India, which traditionally buys oil mainly from the Middle East, is boosting Russian oil purchases, taking advantage of cheap Russian crude. Middle Eastern producers, for their part, are expected to supply more oil to Europe, as are African producers and the United States.
India and China are the chance for Russia to continue selling its oil. Although Russia publicly expresses confidence that it will have “new markets” for its energy, analysts doubt that all the oil that would have gone to Europe could end up with buyers in Asia, also due to problems. liability coverage and changing oil trade routes that extend the period that crude travels from seller to refiner.
For Europe, the choice of oil supply is now political, and it will be ready to pay a premium to obtain non-Russian oil.

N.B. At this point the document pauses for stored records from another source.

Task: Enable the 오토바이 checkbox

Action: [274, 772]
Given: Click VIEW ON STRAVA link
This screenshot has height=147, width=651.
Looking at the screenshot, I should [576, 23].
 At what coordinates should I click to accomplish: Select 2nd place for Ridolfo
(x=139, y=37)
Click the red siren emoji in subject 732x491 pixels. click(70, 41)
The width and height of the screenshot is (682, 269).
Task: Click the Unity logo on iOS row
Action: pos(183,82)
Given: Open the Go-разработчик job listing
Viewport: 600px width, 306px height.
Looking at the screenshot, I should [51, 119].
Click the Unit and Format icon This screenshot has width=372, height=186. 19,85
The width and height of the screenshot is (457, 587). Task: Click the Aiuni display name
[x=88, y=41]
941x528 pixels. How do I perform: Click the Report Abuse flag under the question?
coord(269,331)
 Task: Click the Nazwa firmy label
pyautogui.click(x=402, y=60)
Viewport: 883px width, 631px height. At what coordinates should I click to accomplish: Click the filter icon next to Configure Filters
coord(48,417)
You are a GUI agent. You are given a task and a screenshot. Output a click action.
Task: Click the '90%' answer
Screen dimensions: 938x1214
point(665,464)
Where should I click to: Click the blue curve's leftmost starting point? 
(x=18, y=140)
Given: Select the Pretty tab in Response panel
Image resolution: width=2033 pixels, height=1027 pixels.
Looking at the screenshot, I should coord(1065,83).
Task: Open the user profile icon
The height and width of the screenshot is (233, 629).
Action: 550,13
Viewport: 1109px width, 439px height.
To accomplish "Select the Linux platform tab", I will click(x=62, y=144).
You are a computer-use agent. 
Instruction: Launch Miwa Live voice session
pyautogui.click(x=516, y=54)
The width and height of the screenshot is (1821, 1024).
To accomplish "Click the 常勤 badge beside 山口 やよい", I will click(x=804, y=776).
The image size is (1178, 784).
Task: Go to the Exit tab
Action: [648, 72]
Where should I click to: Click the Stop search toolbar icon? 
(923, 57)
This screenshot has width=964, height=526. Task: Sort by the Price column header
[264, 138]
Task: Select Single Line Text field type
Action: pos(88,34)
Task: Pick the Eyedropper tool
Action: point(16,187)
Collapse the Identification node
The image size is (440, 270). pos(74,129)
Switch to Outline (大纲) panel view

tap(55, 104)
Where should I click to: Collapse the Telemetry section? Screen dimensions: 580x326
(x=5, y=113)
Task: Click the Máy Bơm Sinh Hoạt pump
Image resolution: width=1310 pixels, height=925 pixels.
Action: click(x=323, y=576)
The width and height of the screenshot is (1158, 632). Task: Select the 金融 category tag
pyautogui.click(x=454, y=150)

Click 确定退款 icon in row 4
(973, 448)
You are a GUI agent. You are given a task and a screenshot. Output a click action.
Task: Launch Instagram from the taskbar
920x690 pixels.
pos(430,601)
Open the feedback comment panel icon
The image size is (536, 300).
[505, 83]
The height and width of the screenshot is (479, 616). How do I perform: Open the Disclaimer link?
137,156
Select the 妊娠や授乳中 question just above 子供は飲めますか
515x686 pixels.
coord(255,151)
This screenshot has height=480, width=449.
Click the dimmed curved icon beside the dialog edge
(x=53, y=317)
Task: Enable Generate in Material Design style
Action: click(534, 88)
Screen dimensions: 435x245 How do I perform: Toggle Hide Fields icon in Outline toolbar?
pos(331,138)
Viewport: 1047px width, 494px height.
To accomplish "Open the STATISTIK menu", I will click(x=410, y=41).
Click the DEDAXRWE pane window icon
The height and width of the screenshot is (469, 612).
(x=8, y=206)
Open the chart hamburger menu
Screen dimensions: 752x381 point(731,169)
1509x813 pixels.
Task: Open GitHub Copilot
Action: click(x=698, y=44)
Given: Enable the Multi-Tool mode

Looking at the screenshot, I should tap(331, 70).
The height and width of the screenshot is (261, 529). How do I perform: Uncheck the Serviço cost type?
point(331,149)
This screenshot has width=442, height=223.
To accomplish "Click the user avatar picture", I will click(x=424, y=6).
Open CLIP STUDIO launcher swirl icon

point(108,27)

This will tighten supply options and continue to support high oil prices for months to come.
Commenting on the EU embargo on Russian oil imports by sea, Fitch Ratings said Last week:
“This ban will have a significant impact on global oil trade flows, with around 30% of EU imports set to be replaced by other regions, including the Middle East (Saudi Arabia and the United Arab Emirates maintained spare capacity of approximately 2 MMbpd and 1 MMbpd, respectively), Africa and the United States.
“However, we believe that redirection of all Russian oil and product volumes may not be possible due to infrastructural limitations, buyer self-restrictions and logistical complications, such as potential restrictions on the supply of insurance for shipments carrying Russian oil.As a result, we estimate that around 2MMbpd to 3MMbpd of Russia’s oil exports, or about a quarter of the country’s oil production, could disappear from the world market by the end of the year. end of 2022,” Fitch noted.
In this new world order of oil trade flows, there are two key issues that the market and policymakers in the US and Europe will be considering in the near term. It is about whether the world has enough spare capacity to replace Russian imports from the EU and to what extent the holders of spare capacity – Saudi Arabia and the United Arab Emirates – will be ready to exploit this capacity. . According to the OPEC+ deal, Saudi Arabia’s production target for July is 10.833 million bpdbut the Kingdom very rarely tested sustained production of 11 million bpd despite claiming a capacity of 12 million bpd.